Anyway, I’ve just started to read “Paris was Ours” or Paris Nous Appartient. It’s a reflection (or a personal essay, if you like) of 32 writers of their time in Paris. They are not talking about Paris in a fleeting courtship like most tourists do, but like a marriage, an irreversible decision that once upon a time they took.

When I read Pas Si Fous Ces Francais! (or the French must be Crazy), I found it entertaining and informative, but nothing really sticks to me. In fact, what is written there was so grossly different from my own experience with French people. Yes, the first question I was asked is my age (not my job, or whatever else I consider to be the definition of me). Yes, the kids are generally well behave. But generally I didn’t see any similarities with what was written with what I see.

But this book Paris Was Ours, judging from just the first 2 chapters alone, is so different. I kept on reading and nodding my head, YES YES YES! You cannot talk about money or price or how expensive things are to Parisian (or French people in general). YES the moment they sense you’re speaking french with a non french accent, they’ll switch to English. And how am I going to practice my french?? YES, they will ignore your request, pretending not to understand your au dessus, just because you keep on pronouncing it as au dessous. Gosh, sometimes I pray French people would travel out of their world more often.

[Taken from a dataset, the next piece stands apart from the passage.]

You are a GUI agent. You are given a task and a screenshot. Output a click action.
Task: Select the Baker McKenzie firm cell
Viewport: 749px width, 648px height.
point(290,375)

Anyway, instead of baking, this time I’m experimenting with a typical french dessert. How apt, won’t you say? Yes, many french cooking are complicated (especially if you follow the book of Julia Child’s). But many are pretty straight forward too. Like this one. I hope you’ll enjoy this as much as I enjoy making H giddy with his favourite desserts.

OEUFS A LA NEIGE AU CHOCOLATE aka snow eggs with chocolate
(from La Tartine Gourmand)
serve 3-4

300 ml full cream milk
3 eggs, separated between the whites and the yolks
1/2 vanilla stick
1-2 cardamom pods, bruised
1/4 cup muscovado
50 gr dark chocolate, grated
1 tbsp caster sugar – I used icing sugar
1 tsp cornstarch, sifted
cocoa powder, to dust

  • In a pot, combine the milk, vanilla pod and seeds, and cardamom pods and seeds. Bring to a boil and then stop the heat. Cover and let infuse for 30 minutes. Filter the milk and reheat it.
  • In a bowl, beat the egg yolks with the sugar until light and pale in color. Pour in the milk slowly while continue beating.
  • Stir in the chocolate and mix until the chocolate is melted.
  • Stir in the cornstarch. Transfer back the mixture to the pot and cook on low to medium heat, stirring, never leaving the cream boil but until it thickens. Let cool and refrigerate, covered, until ready to use.
  • In another bowl, beat the egg whites with a pinch of salt/ cream of tar tar. When they form soft peaks, add the caster sugar gradually while continuing to beat.
  • In a pot, heat a large volume of water. When it’s reaching boiling point, reduce the heat so that the water simmers. Drop a large tablespoon of egg whites in the water and cook for 30 seconds on each side. Remove with a slotted spoon and place on a paper towel. Repeat with the rest of egg whites and set aside.
  • Serve the egg whites on top of the chocolate custard and dust with cocoa powder.

Voila! Tu vois, ce n’est pas difficile, pas du tout!

Kiss your loved ones and have a good sunday!